This isn't a sales pitch even though I will benefit if you buy it. It's just that the information from amazon.com is so sparse that I think anyone potentially interested should know more before deciding whether or not to part with their hard-earned.
"The Most Dangerous Game" is obviously the engine pulling this train, and in my opinion, it's one of the outstanding action-adventure films from the early 1930s. Although it is often thought of as a place-holder for "King Kong," having been made on many of the same sets with many of the same cast and crew, it's a very notable achievement on its own. It has been available on a nice DVD from Criterion, as well as on public domain editions usually bootlegged from Criterion's copy; but the beautiful quality of Flicker Alley's Blu-Ray is likely to amaze you. We started with the original 35mm studio fine grain master, and the HD transfer was then restored from the original Radio Pictures tower to the end; not to the point where it no longer looks like it originated on nitrate film, but to the standard of a new 35mm print of the period. The sound was restored at Diapason sound services in Paris, and it came out so beautifully that they now use it as a before-and-after demonstration of what they are able to do. There is a new audio essay by Rick Jewell, author of "RKO Radio Pictures: A Titan Is Born" (University of California Press, 2012) which is packed with interesting information delivered in a comfortable, conversational style.
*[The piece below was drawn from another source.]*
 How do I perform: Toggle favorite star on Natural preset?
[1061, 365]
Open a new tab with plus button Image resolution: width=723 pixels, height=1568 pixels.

"Gow" is more an oddity than it is a polished film. It's the 1931 synthesis of four silent films based upon footage photographed between 1920 and 1922 in Samoa, Fiji, the Andaman Islands, the Solomon Islands and the New Hebrides; it was later retitled "Cannibal Island" and distributed as an exploitation film into the 1950s. Although the film was produced by a wealthy adventurer, Captain Salisbury, much of it was photographed by Merian C. Cooper and Ernest B. Schoedsack, who were responsible for "The Most Dangerous Game" and "King Kong," and before that, for the silent documentary "Grass" and the story/documentary film "Chang." "Gow" is the seed of their filmmaking ethic: distant, difficult, and dangerous. The island people of "King Kong" owe quite a lot to the Melanesians that Cooper and Schoedsack observed with Salisbury. The 1931 version has a cringe-inducing commentary by another member of the Salisbury expedition, that we have offset by a really wonderful audio essay by Matthew Spriggs, Professor of Anthropology and Archaeology at the National University of Australia and author of "The Island Melanesians." Spriggs regards "Gow" as a treasure chest of long-gone peoples and practices and in contrast to the patronizing narration of 80+ years ago, he explains what it is we're really seeing. Salisbury's footage was processed in a small laboratory on board his yacht and although our HD transfer is from the original 35mm fine grain master, for the most part the image quality falls short of the best standards even of 1920; so "Gow" hardly benefits from the superior definition of Blu-Ray. Despite its technical deficiencies, it is fascinating; and yes, you really do see cannibals although they are not eating missionaries in these pictures.